Then just save CeWL to a directory and make it executable.
The project page on my site gives some tips on solving common problems people
have encountered while running CeWL - https://digi.ninja/projects/cewl.php
Usage
=====
CeWL 5.4.2 (Break Out) Robin Wood ([email protected]) (https://digi.ninja/)
Usage: cewl [OPTIONS] ... <url>
OPTIONS:
-h, --help: Show help.
-k, --keep: Keep the downloaded file.
-d <x>,--depth <x>: Depth to spider to, default 2.
-m, --min_word_length: Minimum word length, default 3.
-o, --offsite: Let the spider visit other sites.
-w, --write: Write the output to the file.
-u, --ua <agent>: User agent to send.
-n, --no-words: Don't output the wordlist.
-a, --meta: include meta data.
--meta_file file: Output file for meta data.

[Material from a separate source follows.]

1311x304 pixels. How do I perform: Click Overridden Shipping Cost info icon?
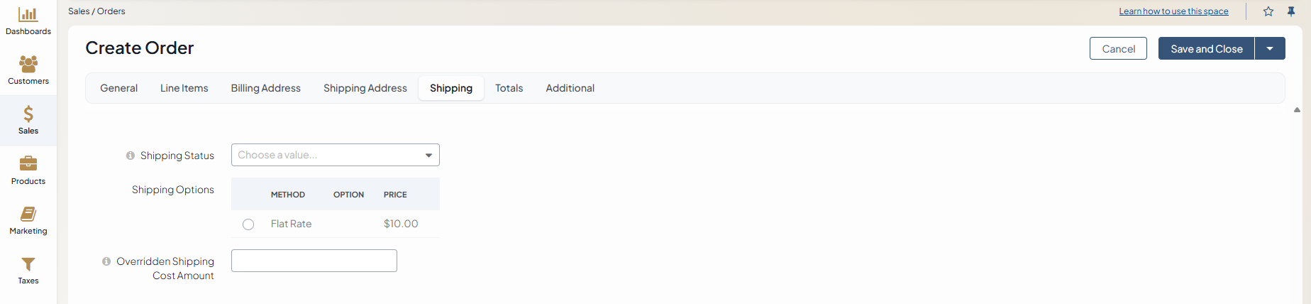click(106, 261)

-e, --email: Include email addresses.
--email_file <file>: Output file for email addresses.
--meta-temp-dir <dir>: The temporary directory used by exiftool when parsing files, default /tmp.

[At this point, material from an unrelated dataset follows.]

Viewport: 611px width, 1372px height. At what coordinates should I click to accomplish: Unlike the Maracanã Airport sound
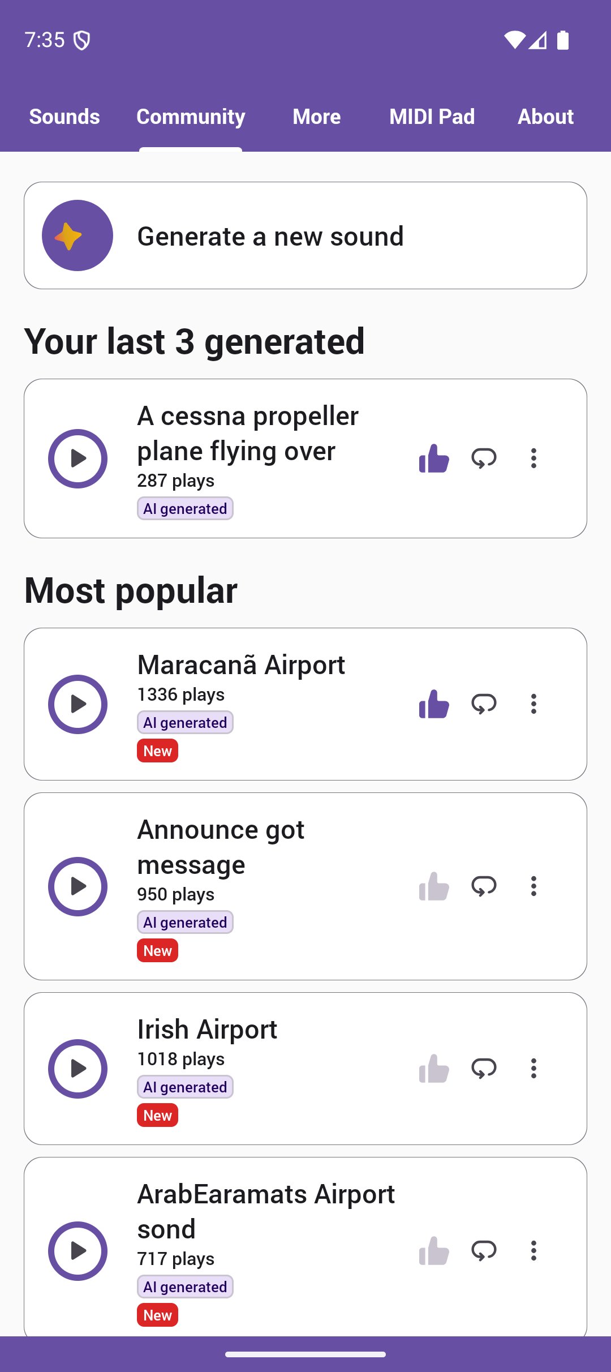coord(433,704)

-c, --count: Show the count for each word found.
-v, --verbose: Verbose.
--debug: Extra debug information.
Authentication
--auth_type: Digest or basic.
--auth_user: Authentication username.
--auth_pass: Authentication password.
Proxy Support
--proxy_host: Proxy host.
--proxy_port: Proxy port, default 8080.
--proxy_username: Username for proxy, if required.
--proxy_password: Password for proxy, if required.
Headers
--header, -H: In format name:value - can pass multiple.

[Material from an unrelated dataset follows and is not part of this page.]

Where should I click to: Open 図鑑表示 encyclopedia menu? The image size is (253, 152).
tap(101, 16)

<url>: The site to spider.
Ruby Doc
========
CeWL is commented up in Ruby Doc format.
Licence
=======
This project released under the Creative Commons Attribution-Share Alike 2.0
UK: England & Wales
( http://creativecommons.org/licenses/by-sa/2.0/uk/ )
Alternatively, you can use GPL-3+ instead the of the original license.
( http://opensource.org/licenses/GPL-3.0 )